On September 15, 2023, the full-length trailer for Monster High 2 was uploaded to Paramount+'s official YouTube channel.

===Release===
The film was simultaneously released on Paramount+ and Nickelodeon on October 5, 2023.

==Soundtrack==

The film's soundtrack was released undisclosed to music streaming services on 20 September 2023.

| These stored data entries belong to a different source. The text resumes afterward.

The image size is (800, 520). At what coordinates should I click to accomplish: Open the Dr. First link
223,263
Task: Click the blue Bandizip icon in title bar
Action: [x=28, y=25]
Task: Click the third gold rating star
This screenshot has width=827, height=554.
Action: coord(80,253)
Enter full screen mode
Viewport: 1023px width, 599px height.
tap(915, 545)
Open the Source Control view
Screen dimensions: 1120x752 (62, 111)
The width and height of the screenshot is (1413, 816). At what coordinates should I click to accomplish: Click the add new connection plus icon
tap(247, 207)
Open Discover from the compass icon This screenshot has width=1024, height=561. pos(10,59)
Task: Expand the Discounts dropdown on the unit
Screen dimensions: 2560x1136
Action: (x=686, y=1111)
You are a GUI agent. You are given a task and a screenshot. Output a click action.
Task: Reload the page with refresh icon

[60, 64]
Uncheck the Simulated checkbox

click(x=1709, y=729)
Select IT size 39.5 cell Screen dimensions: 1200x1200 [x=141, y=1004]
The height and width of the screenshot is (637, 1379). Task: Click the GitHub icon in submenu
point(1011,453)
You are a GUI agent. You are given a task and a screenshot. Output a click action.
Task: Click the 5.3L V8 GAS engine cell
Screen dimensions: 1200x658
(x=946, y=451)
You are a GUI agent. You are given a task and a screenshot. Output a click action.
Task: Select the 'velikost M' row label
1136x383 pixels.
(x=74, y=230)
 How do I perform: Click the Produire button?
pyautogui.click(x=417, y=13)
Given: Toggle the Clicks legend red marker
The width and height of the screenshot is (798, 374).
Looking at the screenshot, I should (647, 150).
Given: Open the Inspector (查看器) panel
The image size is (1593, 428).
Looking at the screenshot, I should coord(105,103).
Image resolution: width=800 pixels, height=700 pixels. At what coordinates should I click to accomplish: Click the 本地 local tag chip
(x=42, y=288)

| No. | Title | Artist(s) | Length |
|---|---|---|---|
| 1. | "My Heart Goes Boom Boom Boom" | Miia Harris; Nayah Damasen; Ceci Balagot; Lina Lecompte; Lilah Fitzgerald; Case Walker; Jy Prishkulnik; Justin Derickson; Nasiv Sall; | 2:47 |
| 2. | "One Moon, One Heart" | Miia Harris; Nayah Damasen; Ceci Balagot; | 2:44 |
| 3. | "Make Your Own Way" | Tina Parol; Oh, Hush!; | 2:04 |
| 4. | "Reason We've Got Magic" | Nayah Damasen; Bonale Fambrini; | 1:33 |
| 5. | "You Don't Know" | Miia Harris; Salena Qureshi; | 2:39 |
| 6. | "Reason We've Got Magic (Reprise)" | Nayah Damasen | 0:48 |
| 7. | "Not How Our Story Goes" | Miia Harris; Nayah Damasen; Ceci Balagot; | 3:06 |
| 8. | "Together Forever" | FJØRA | 2:37 |
| 9. | "Gotta Get There Together" | Miia Harris; Nayah Damasen; Ceci Balagot; | 3:26 |
| 10. | "Monsters Are" | Miia Harris; Nayah Damasen; Ceci Balagot; Case Walker; Jy Prishkulnik; Justin Derickson; Salena Qureshi; | 2:46 |
| 11. | "Never Walk Alone" | Blue Sky Moon | 2:41 |
| Total length: |  |  | 27:16 |

==Reception==

Monster High 2 has a score of 73% on Rotten Tomatoes.

==Future==
On June 5, 2024, Mattel and Universal Pictures announced they are developing a live-action Monster High film (with a new cast, and which will not be a musical) unrelated to Monster High 2 and its prequel.